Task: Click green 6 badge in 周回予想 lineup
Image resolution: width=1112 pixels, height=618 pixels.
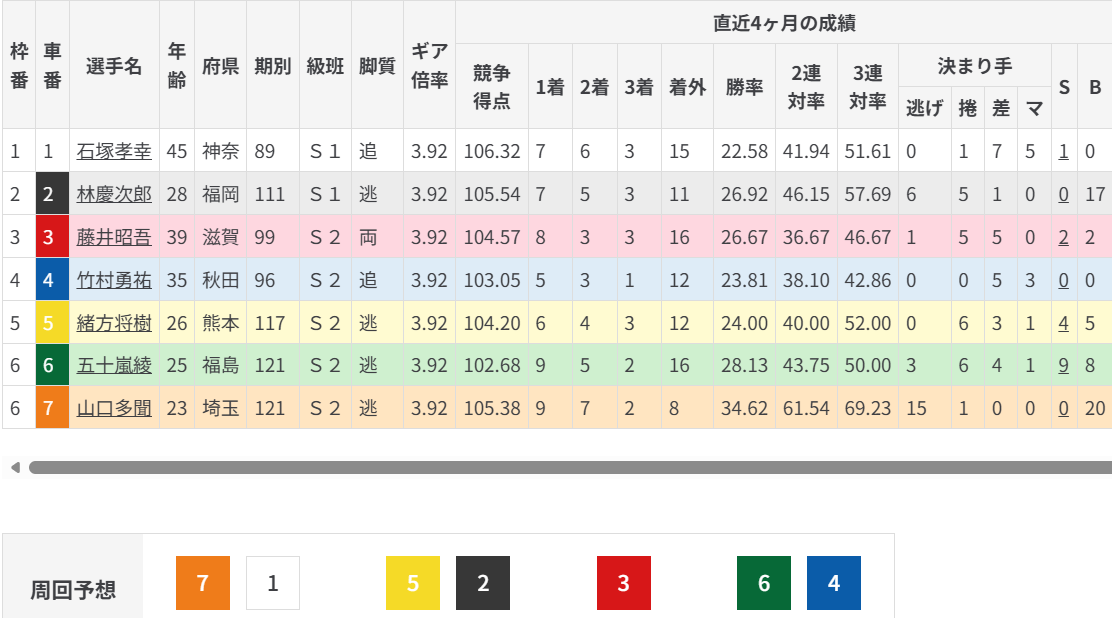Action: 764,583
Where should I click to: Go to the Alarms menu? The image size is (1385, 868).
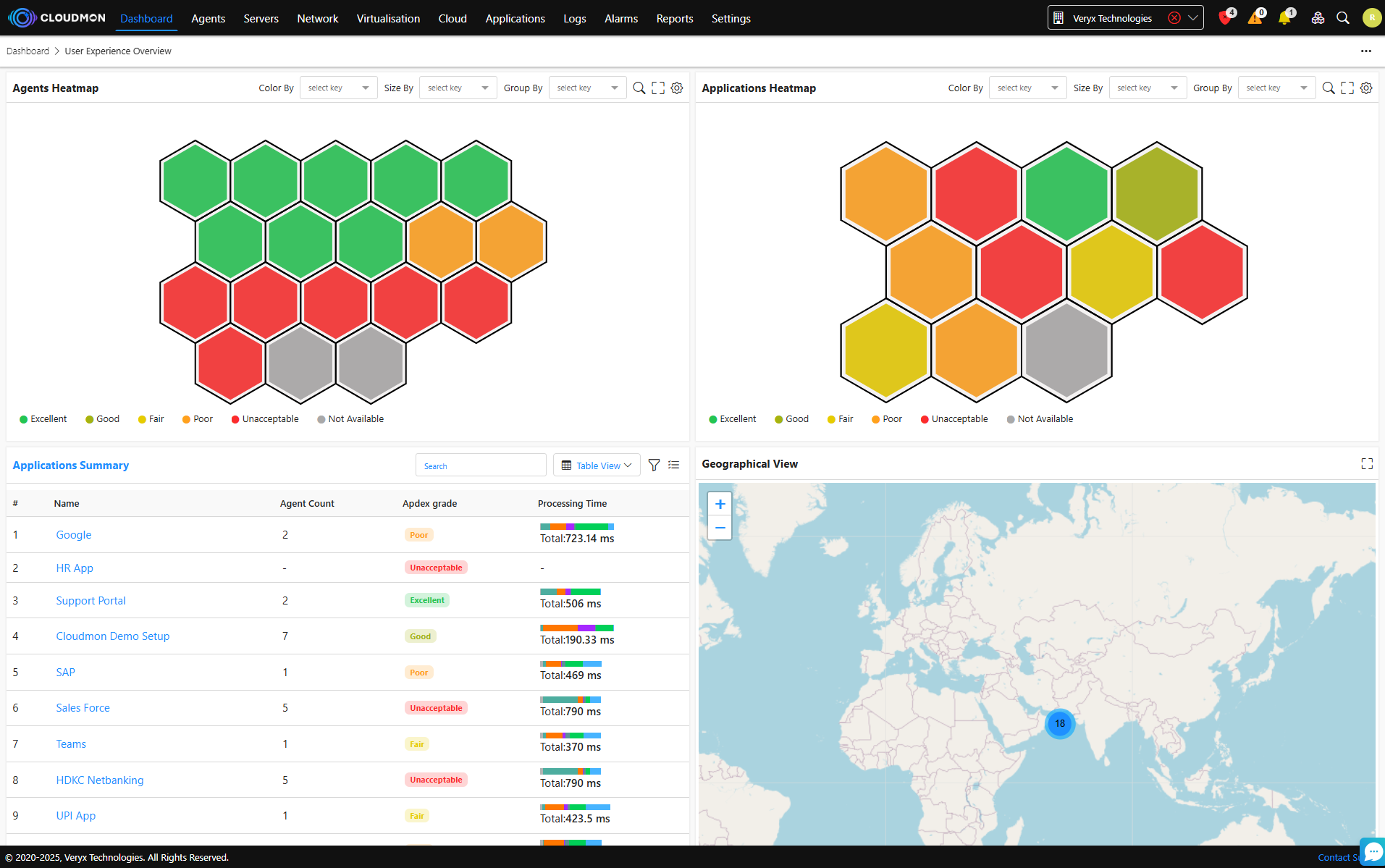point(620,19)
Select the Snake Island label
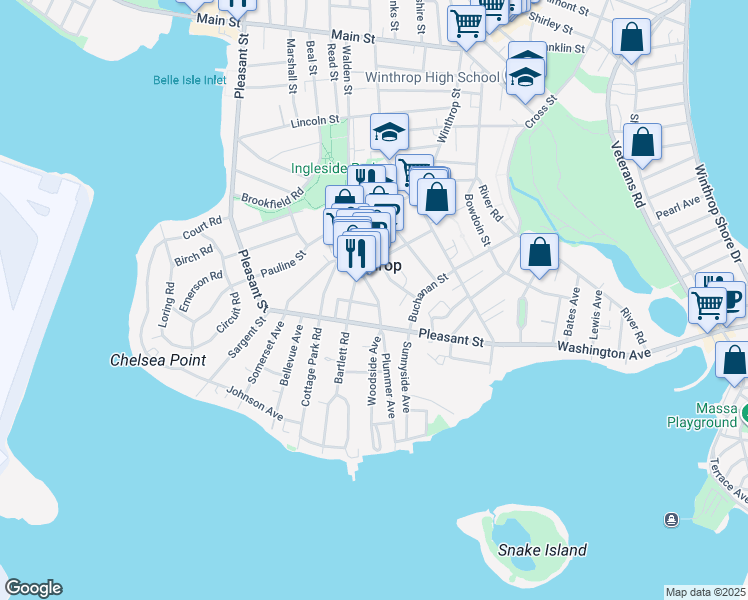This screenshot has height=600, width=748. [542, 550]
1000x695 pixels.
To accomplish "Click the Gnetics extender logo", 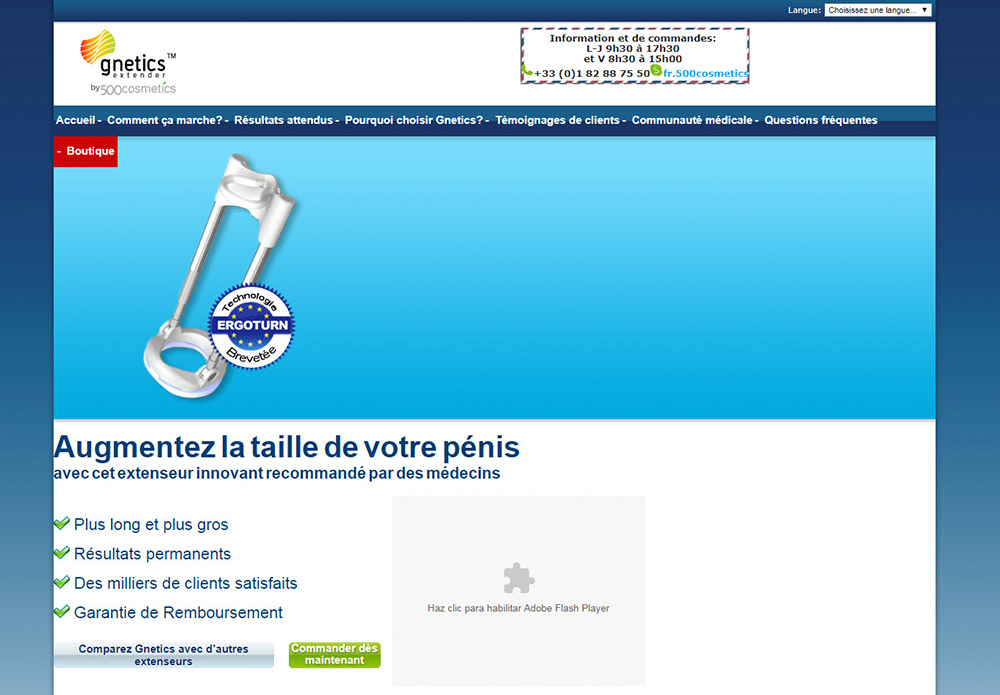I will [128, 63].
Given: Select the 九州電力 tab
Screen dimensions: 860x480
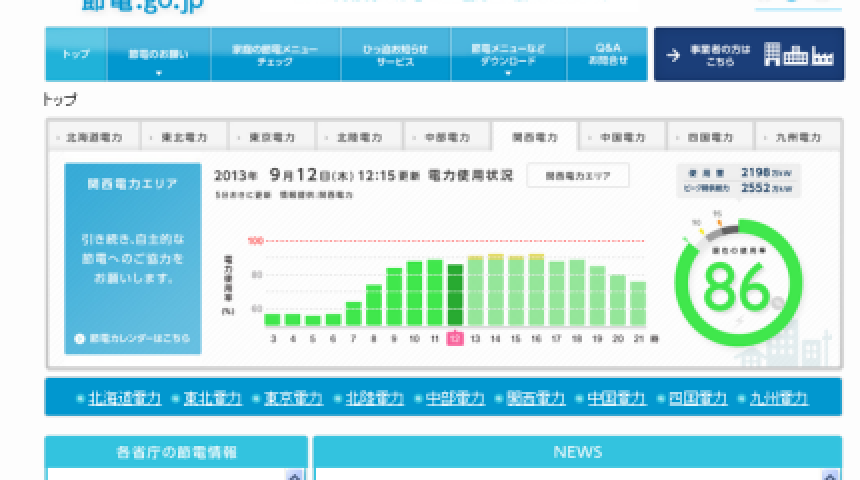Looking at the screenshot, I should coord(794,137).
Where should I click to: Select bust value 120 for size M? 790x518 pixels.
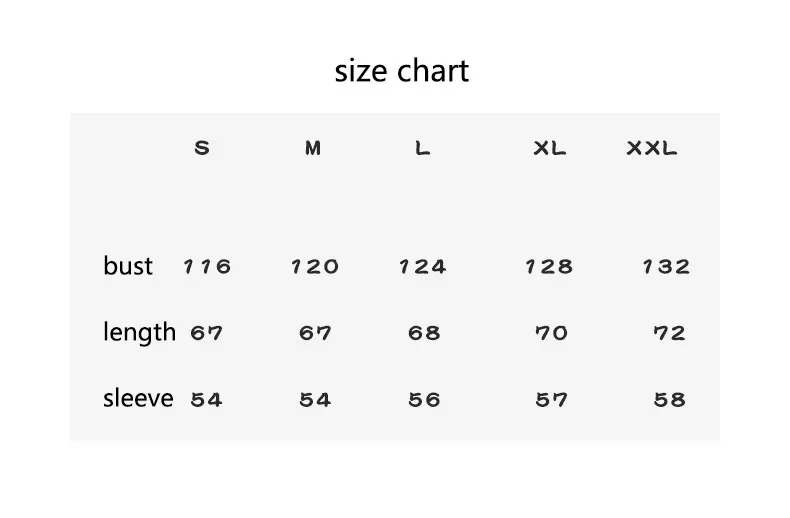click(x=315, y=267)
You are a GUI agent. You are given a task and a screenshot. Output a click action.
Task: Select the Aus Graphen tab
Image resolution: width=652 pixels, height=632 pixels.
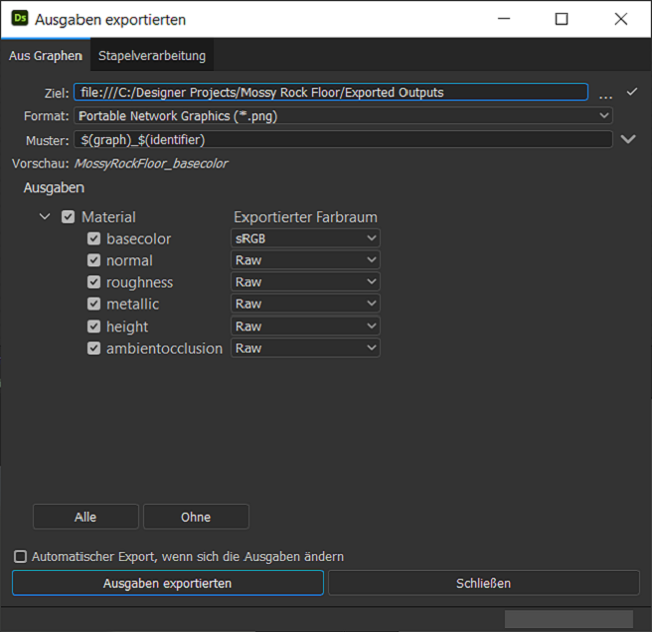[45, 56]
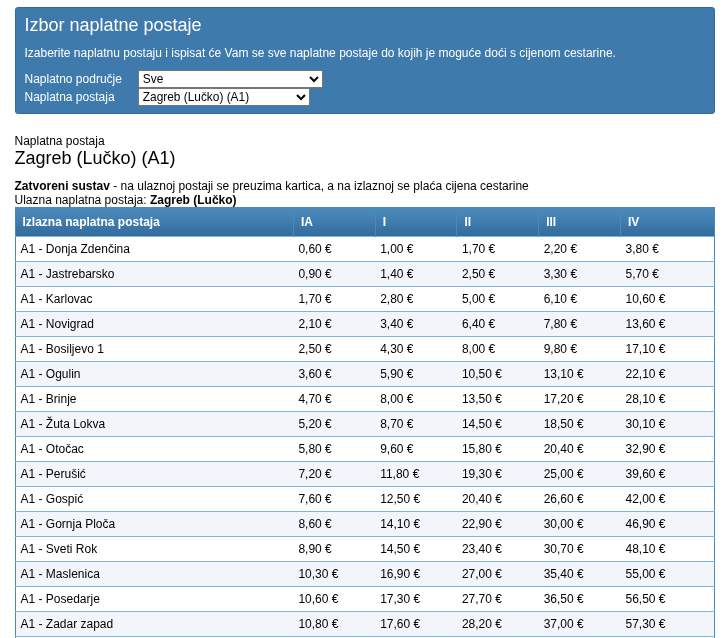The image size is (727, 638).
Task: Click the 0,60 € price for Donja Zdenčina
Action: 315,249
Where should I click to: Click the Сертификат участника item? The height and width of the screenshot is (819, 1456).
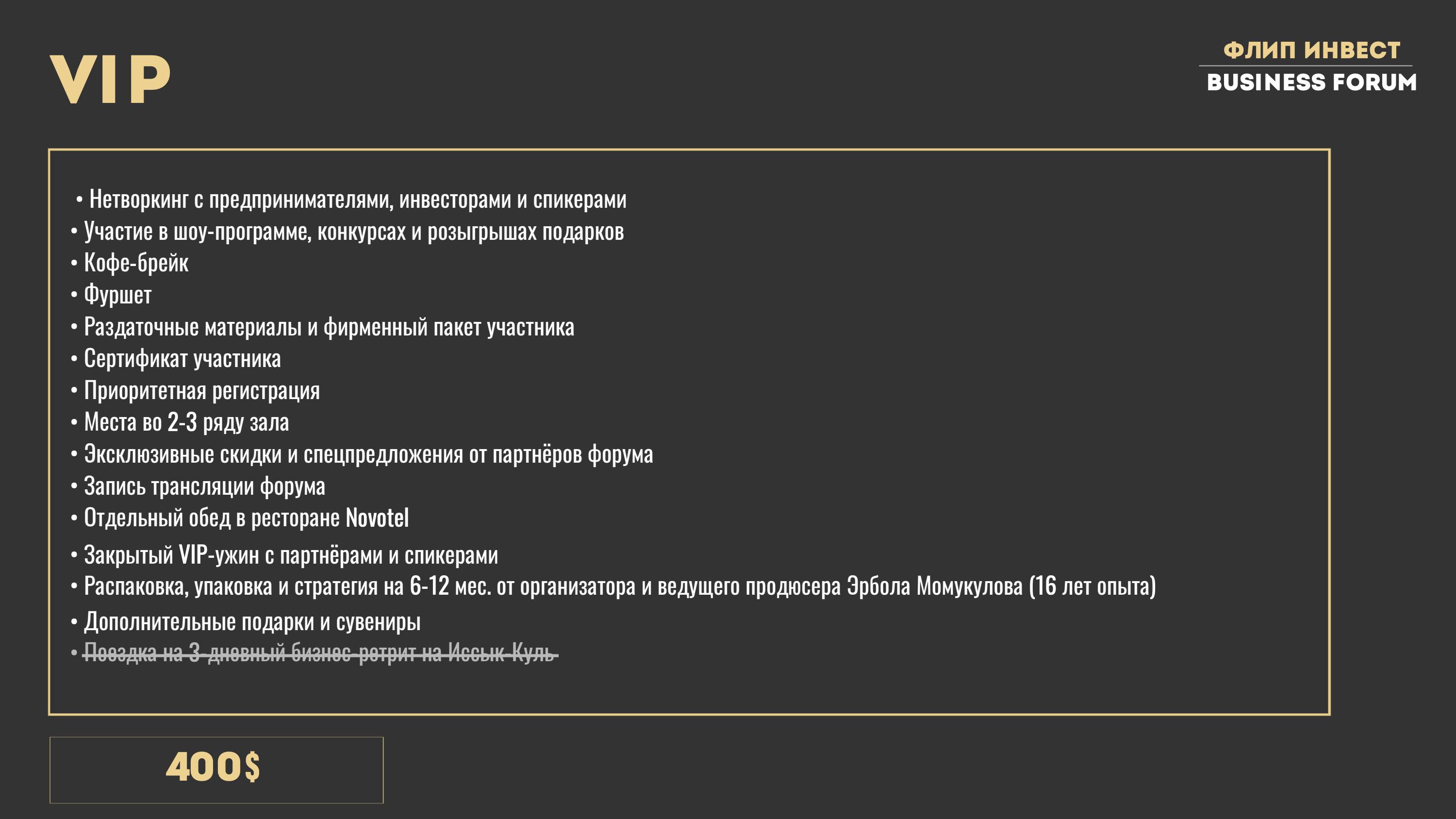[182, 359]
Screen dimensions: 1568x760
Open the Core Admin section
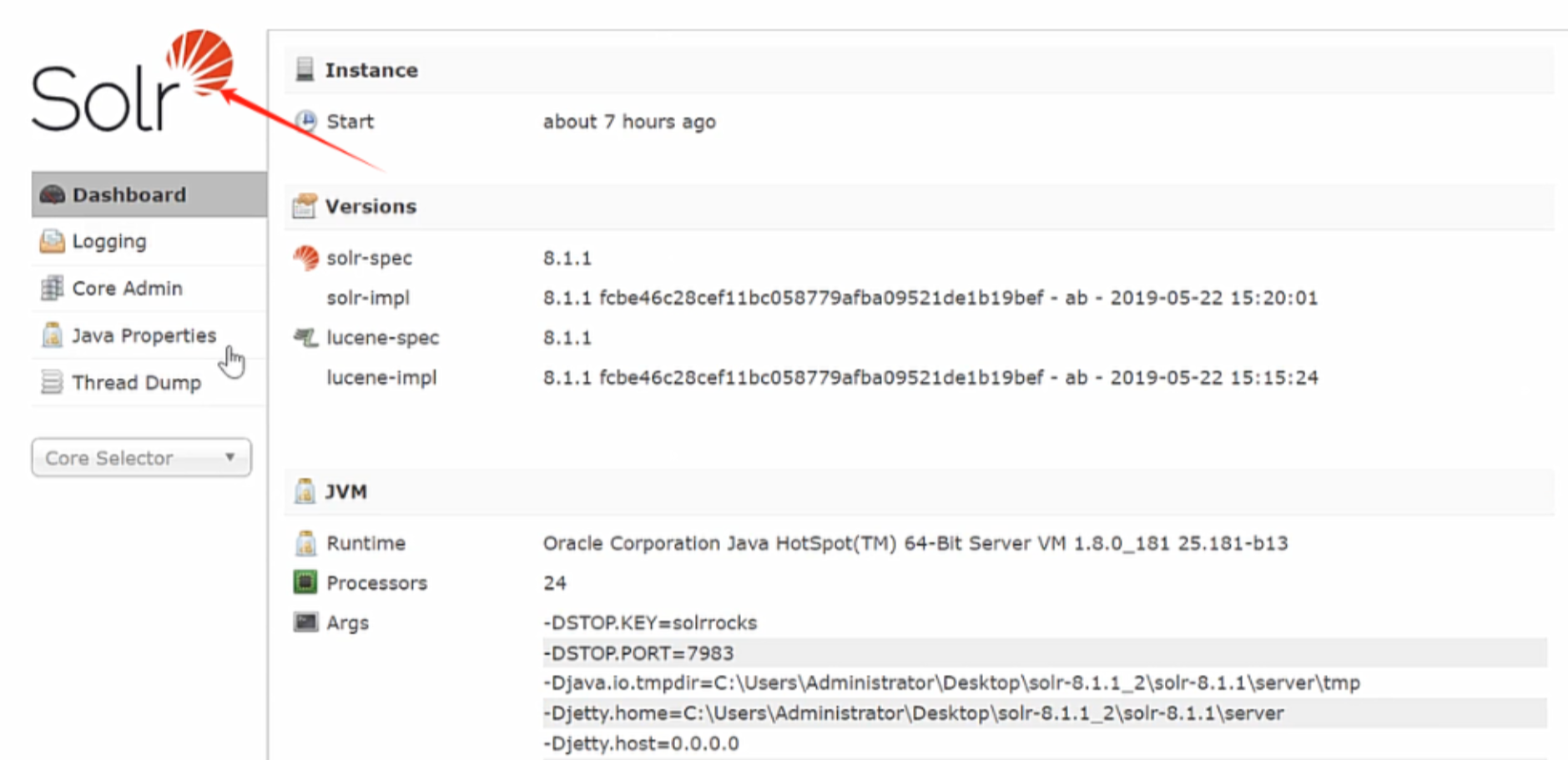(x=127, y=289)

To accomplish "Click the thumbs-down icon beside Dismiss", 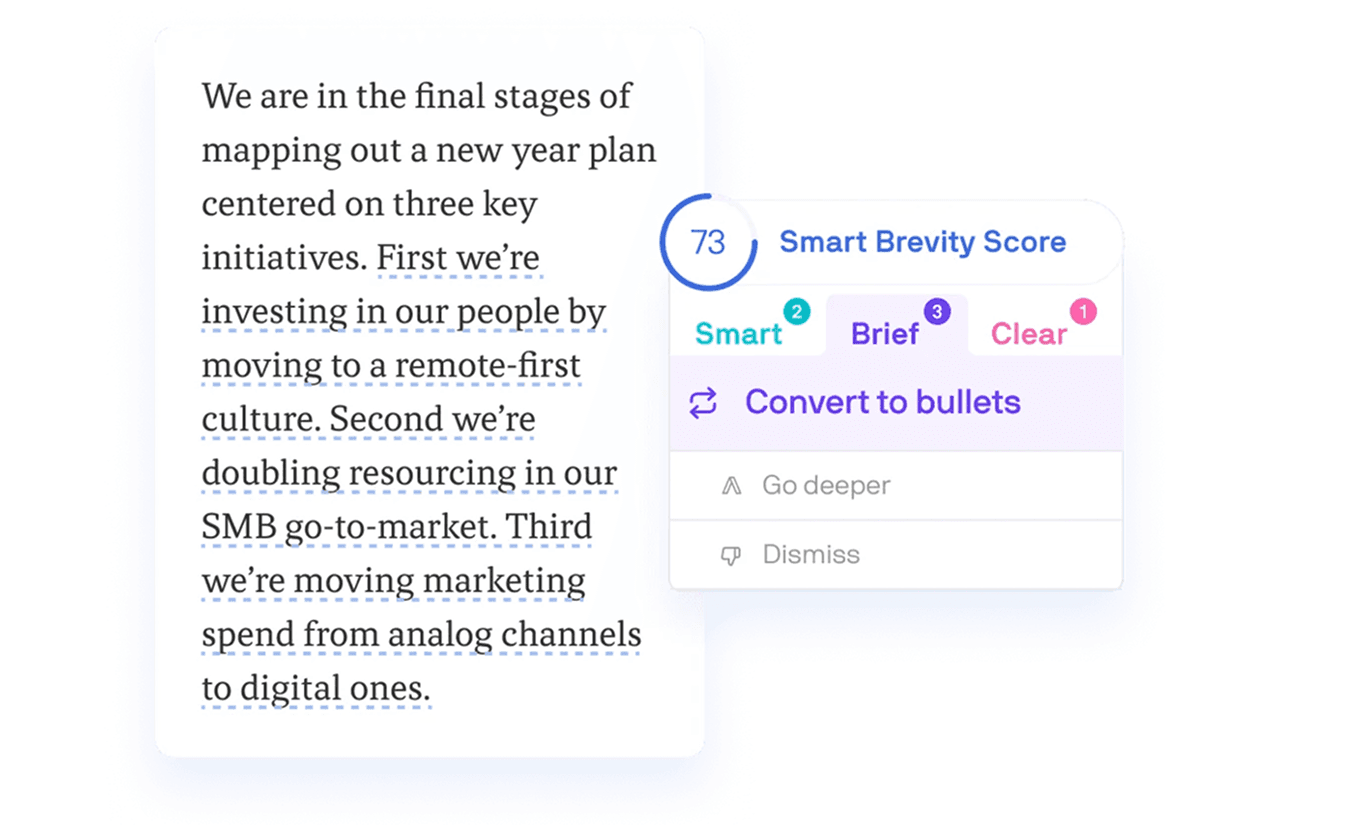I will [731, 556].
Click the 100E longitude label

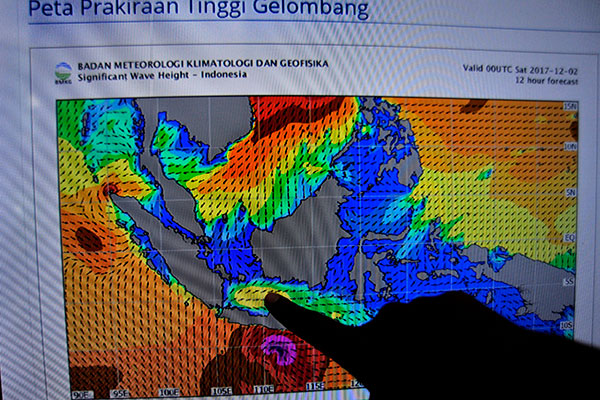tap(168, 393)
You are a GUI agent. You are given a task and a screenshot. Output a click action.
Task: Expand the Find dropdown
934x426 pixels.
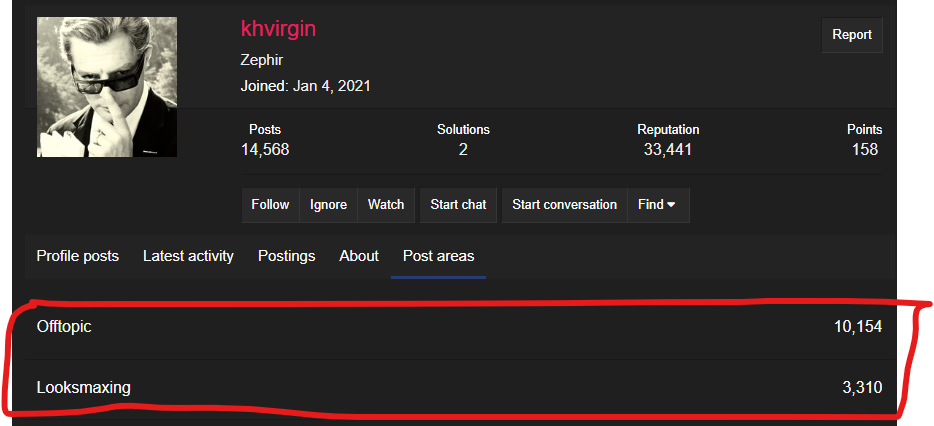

--------------------------------------------------

The line with "1000x695 pixels." ends the range, and the first line of the data begins it; repeat exactly those lines and nothing more, omitting pictures.

Task: Click green 6 badge in 周回予想 lineup
Image resolution: width=1112 pixels, height=618 pixels.
Action: 764,583
Where should I click to: Go to the Alarms menu? The image size is (1385, 868).
point(620,19)
Select the Snake Island label
This screenshot has height=600, width=748. [542, 550]
1000x695 pixels.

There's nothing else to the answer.